¿Cómo poner límites a los niños y niñas?

Por Lic en Psicología, Carolina Aguirre López.

La paradoja de la palabra límite es que limita un montón

Tanto la palabra límite como la palabra represión hoy tienen muy mala prensa y creo que ese es el motivo de que cueste tanto ejercerlas al momento de criar. Puesto que hay una gran tendencia a no frustrar a las infancias y brindarle a las hijas e hijos todo aquello que una no tuvo cuando niño o niña.

El límite es necesario para criar hijos sanos

El límite es necesario para criar hijos sanos e implica un trabajo claro, arduo y sostenido a través del tiempo y muchas veces mal recompensado.

El poner límites demanda claridad, que no debe confundirse con largas explicaciones. La claridad implica palabras concretas, sencillas. Muchas veces el explicar por demás genera en la infancia una pérdida de jerarquía en el vínculo y un sentimiento de fraternidad (entonces si somos los dos iguales, aunque sea el hijo puedo debatir el límite, cuestionarlo y por qué no también refutarlo).

Poner límites también demanda sostenimiento a través del tiempo porque es la única forma de que el límite tenga coherencia y cumpla la función de cuidar y ordenar.

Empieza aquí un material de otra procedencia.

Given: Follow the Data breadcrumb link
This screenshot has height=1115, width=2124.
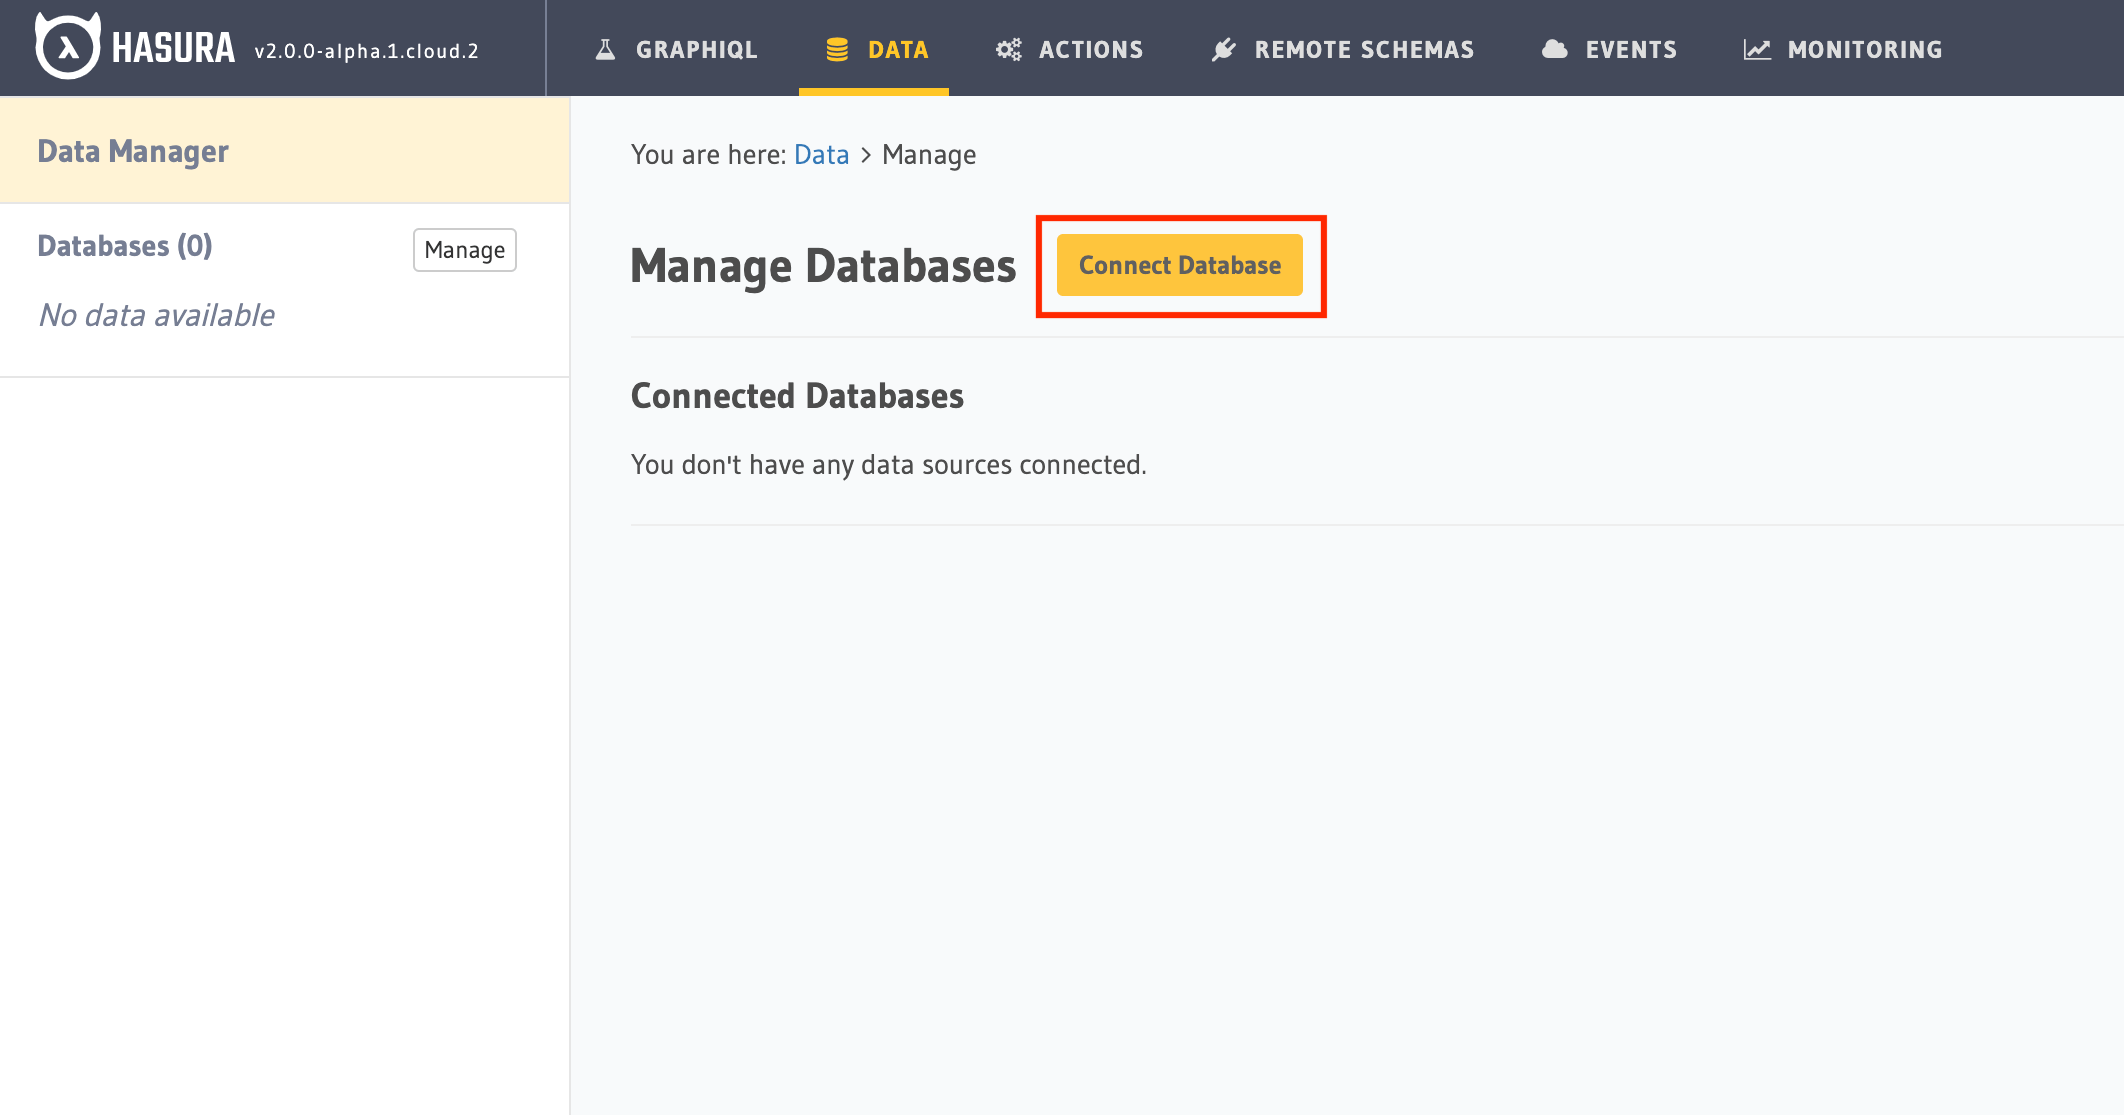Looking at the screenshot, I should coord(821,155).
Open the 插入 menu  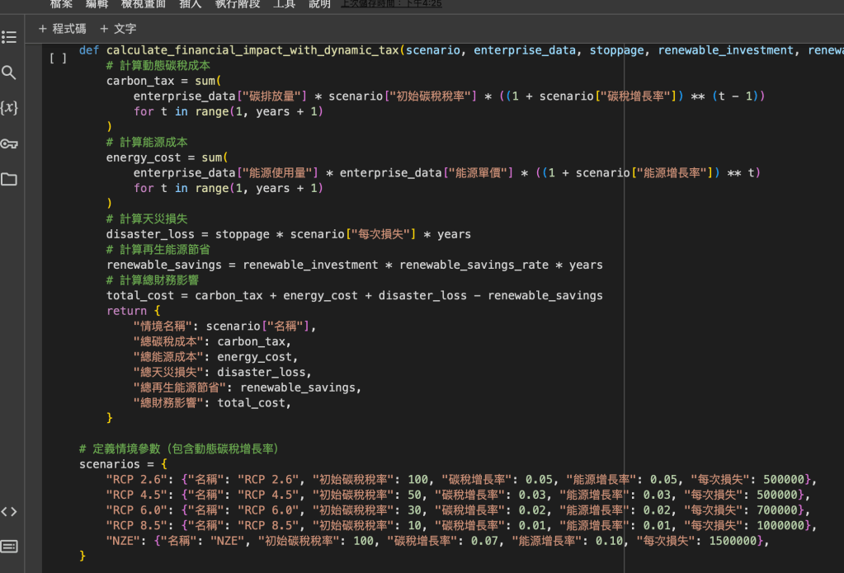(190, 4)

Si dije que no es no, por más que lo tenga que repetir muchas veces, que esté cansada, que me cueste, que la infancia haga un berrinche, que el abuelo o abuela piensen distinto, etc.

Poner límites es una inversión a futuro

A su vez el poner límites suele ser mal recompensado porque esperamos los resultados en la inmediatez, hoy, mañana o al mes siguiente. Y la realidad es que una como adulta responsable de crianza pone un límite, pero la interiorización del mismo en la infancia se produce en algún momento incierto que por lo general demanda mucho tiempo. Es por ello que cuando se cría y se educa se lo hace como inversión a futuro y no para el resultado inmediato o cotidiano.